+++ DATASET EXTRACT +++
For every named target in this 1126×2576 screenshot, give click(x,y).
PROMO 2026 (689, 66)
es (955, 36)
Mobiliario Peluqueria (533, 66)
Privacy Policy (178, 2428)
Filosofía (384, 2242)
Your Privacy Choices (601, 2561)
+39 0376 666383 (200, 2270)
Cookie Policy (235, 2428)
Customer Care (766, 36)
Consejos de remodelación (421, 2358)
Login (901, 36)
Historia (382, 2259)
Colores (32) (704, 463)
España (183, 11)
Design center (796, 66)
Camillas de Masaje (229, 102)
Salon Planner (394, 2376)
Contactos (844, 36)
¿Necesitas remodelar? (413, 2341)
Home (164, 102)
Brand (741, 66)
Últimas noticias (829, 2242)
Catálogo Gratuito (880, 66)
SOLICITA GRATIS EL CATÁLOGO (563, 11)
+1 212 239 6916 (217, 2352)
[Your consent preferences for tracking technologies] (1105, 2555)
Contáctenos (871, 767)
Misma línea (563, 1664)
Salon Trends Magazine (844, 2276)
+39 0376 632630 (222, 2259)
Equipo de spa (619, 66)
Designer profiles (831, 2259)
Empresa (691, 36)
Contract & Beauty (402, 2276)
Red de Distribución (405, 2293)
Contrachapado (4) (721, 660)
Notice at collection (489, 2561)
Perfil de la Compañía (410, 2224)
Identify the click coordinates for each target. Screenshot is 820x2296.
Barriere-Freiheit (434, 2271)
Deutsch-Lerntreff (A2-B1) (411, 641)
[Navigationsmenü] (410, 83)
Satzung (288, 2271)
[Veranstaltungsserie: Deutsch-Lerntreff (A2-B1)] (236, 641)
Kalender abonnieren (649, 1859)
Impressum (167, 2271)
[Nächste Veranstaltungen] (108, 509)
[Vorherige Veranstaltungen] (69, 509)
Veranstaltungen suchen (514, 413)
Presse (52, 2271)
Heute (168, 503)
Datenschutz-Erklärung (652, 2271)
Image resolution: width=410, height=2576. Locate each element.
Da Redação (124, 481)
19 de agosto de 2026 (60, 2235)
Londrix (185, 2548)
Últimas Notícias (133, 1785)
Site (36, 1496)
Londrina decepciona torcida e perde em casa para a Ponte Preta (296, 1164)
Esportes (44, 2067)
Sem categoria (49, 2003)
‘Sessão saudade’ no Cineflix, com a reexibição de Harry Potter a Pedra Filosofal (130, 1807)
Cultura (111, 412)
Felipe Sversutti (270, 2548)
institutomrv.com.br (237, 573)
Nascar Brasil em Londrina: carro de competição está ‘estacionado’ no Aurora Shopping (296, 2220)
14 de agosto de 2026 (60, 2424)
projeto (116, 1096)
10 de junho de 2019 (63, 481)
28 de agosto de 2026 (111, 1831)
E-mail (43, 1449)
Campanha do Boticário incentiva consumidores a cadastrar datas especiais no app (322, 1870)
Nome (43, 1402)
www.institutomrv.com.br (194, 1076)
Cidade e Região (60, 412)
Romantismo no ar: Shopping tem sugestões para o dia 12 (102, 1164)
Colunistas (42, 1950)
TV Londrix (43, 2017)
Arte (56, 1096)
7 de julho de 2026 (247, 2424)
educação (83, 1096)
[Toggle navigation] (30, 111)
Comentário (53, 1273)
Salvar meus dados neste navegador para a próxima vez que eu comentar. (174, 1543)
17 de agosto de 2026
+++
### TASK
Beginning with the line that has "Equipo de spa (619, 66)" and ending with the line that has "Satzung (288, 2271)", set down the lines above exactly and include no others.

### ANSWER BOX
Equipo de spa (619, 66)
Designer profiles (831, 2259)
Empresa (691, 36)
Contract & Beauty (402, 2276)
Red de Distribución (405, 2293)
Contrachapado (4) (721, 660)
Notice at collection (489, 2561)
Perfil de la Compañía (410, 2224)
Identify the click coordinates for each target. Screenshot is 820x2296.
Barriere-Freiheit (434, 2271)
Deutsch-Lerntreff (A2-B1) (411, 641)
[Navigationsmenü] (410, 83)
Satzung (288, 2271)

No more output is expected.